Q)What is freedom to you as an artist?

A)I don’t think an artist has more freedom than other people. An artist has the same responsibilities and has to make a living like other people. To tell the trouth, it is not easy at all. For me the advantage is that I don’t have to begin work at 8 o’clock in the morning if I don’t want but on the other hand I am very often painting till midnight.An artist is seemingly free to go around the world and spend working periods in different countries but it is only without children and family possible. I am not sure a solitary life is too attractive on the long term.

Q)Are there any particular works you've done that stand out as your favorites?

A)I like every painting I have ever painted. I never forget that even if I find some of them less good now I liked them most when they got ready. It is always relativ whether a painting is good or bad. Even the weakest ones were some kind of achievment at a certain point of my life. Some paintings are decorative but lacking a serious message. These are easily sold though. Other paintings are more serious, even wild sometimes, and people may find them startling or alarming. Still, those paintings are my favourites that were born from strong personal experience or deep feelings even if these are the less mild ones.

Q)Last Books you read?

A)Ráth Végh: Human stupiditySebastian Brandt: Ship of fools (Das Narren Schyff)(Illustrations: István Orosz)(Borda Publishing Company Hungary)

Q)Last records you bought?

A)I don’t buy records. I prefer to listen to the Internet-radio: www.pandora.com

Q)Who are your favourite artists & your favourite galleries?

A)There is a long list of links on my web-site.

Q)Which do you think makes good art good, originality or style? Why?

A)Not only originality and style is needed but quality and message as well. For a lasting success it is unbearable the lasting medium. It is very fashionable to experiment with material but it has the result that even works of living artists are already decaying. I am not sure it is wise to expect artists to have one single characteristic style. I can’t resist the feeling that it is the sign of poor fantasy. I think an artist has to find the appropriate style to every message. A forced style is a kind of prison that is only impeading selfexpression. I like to experiment freely. I find it annoying that I have to produce similar works in order to have my own ‘signature’. It is a kind of trend to expect artists to produce clones of their own artworks but it is very unhealthy. Every talented artist would revolt against it in my opinion.

Q)Do you get emotionally attached to your work and do you miss your work when it is sold?

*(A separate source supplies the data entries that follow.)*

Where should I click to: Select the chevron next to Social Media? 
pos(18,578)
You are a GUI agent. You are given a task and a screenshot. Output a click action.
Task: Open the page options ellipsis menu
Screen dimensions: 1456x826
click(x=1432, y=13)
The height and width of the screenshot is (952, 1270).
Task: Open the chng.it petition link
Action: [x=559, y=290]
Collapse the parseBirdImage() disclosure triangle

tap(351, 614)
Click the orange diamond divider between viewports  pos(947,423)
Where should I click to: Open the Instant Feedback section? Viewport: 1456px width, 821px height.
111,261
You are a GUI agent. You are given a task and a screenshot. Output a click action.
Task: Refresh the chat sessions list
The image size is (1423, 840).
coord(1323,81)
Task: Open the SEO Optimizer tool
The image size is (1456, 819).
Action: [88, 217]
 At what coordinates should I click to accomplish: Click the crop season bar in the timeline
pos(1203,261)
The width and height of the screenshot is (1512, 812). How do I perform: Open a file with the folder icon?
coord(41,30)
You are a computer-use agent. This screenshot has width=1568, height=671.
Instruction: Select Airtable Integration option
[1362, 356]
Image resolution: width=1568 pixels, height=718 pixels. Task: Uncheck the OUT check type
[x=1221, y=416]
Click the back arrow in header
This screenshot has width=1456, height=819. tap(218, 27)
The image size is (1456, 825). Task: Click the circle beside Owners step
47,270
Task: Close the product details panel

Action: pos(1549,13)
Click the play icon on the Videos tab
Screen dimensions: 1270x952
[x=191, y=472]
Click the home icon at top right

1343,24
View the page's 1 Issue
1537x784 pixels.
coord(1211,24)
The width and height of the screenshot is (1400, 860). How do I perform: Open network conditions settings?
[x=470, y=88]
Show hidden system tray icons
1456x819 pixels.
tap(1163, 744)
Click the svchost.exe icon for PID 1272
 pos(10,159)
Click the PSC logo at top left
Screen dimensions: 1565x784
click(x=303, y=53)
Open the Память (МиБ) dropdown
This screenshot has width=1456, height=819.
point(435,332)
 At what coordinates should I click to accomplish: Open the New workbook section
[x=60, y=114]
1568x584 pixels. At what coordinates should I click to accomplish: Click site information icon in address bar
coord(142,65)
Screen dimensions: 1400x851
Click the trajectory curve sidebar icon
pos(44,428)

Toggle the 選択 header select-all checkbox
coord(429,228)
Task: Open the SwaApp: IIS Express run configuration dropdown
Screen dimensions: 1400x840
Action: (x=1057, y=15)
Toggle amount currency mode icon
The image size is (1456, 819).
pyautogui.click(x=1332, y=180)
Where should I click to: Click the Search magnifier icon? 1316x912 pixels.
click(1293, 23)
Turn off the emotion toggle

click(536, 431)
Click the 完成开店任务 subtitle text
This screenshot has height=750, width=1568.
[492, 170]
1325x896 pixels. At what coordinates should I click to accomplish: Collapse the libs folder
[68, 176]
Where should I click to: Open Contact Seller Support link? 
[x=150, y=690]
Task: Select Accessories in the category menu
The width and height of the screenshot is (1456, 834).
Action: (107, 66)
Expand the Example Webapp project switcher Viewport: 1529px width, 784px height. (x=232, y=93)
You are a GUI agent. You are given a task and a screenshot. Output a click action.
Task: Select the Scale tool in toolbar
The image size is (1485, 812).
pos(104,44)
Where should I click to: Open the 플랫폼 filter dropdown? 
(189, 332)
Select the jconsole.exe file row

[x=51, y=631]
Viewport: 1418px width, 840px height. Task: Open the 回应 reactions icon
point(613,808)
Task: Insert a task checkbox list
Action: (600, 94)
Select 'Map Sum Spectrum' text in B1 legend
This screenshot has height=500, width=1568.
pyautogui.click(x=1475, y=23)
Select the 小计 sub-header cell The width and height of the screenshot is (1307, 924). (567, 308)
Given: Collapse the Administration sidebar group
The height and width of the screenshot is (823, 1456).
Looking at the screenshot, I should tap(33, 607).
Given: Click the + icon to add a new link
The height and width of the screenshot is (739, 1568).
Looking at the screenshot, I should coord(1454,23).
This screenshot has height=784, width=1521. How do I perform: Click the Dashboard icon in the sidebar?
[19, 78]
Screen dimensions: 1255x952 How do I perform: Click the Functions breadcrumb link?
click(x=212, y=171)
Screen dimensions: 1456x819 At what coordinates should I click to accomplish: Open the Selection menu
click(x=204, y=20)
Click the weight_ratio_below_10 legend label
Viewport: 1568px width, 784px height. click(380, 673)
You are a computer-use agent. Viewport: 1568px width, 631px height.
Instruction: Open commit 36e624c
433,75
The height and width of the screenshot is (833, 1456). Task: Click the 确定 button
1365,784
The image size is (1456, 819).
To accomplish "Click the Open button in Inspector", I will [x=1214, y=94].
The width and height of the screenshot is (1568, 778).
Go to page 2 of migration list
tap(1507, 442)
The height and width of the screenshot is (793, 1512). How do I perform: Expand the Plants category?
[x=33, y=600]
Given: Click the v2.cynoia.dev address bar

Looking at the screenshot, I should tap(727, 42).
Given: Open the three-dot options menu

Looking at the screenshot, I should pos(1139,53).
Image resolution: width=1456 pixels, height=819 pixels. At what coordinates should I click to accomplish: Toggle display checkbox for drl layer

A)Yes, I am emotionally attached to my paintings. I miss them often when they are sold, most of all when they are sold for a lower price or simply given away for some reason. My father is used to saying:-‘Who has ever seen a baker who keeps his bread?’- That is true and is somewhat comforting, although the baker bakes the same kind of loaves every day. Sometimes I am really happy that my painting has found a good owner. There are some of them that have found someone really careing who enjoyes and loves them. It is a good feeling and satisfying.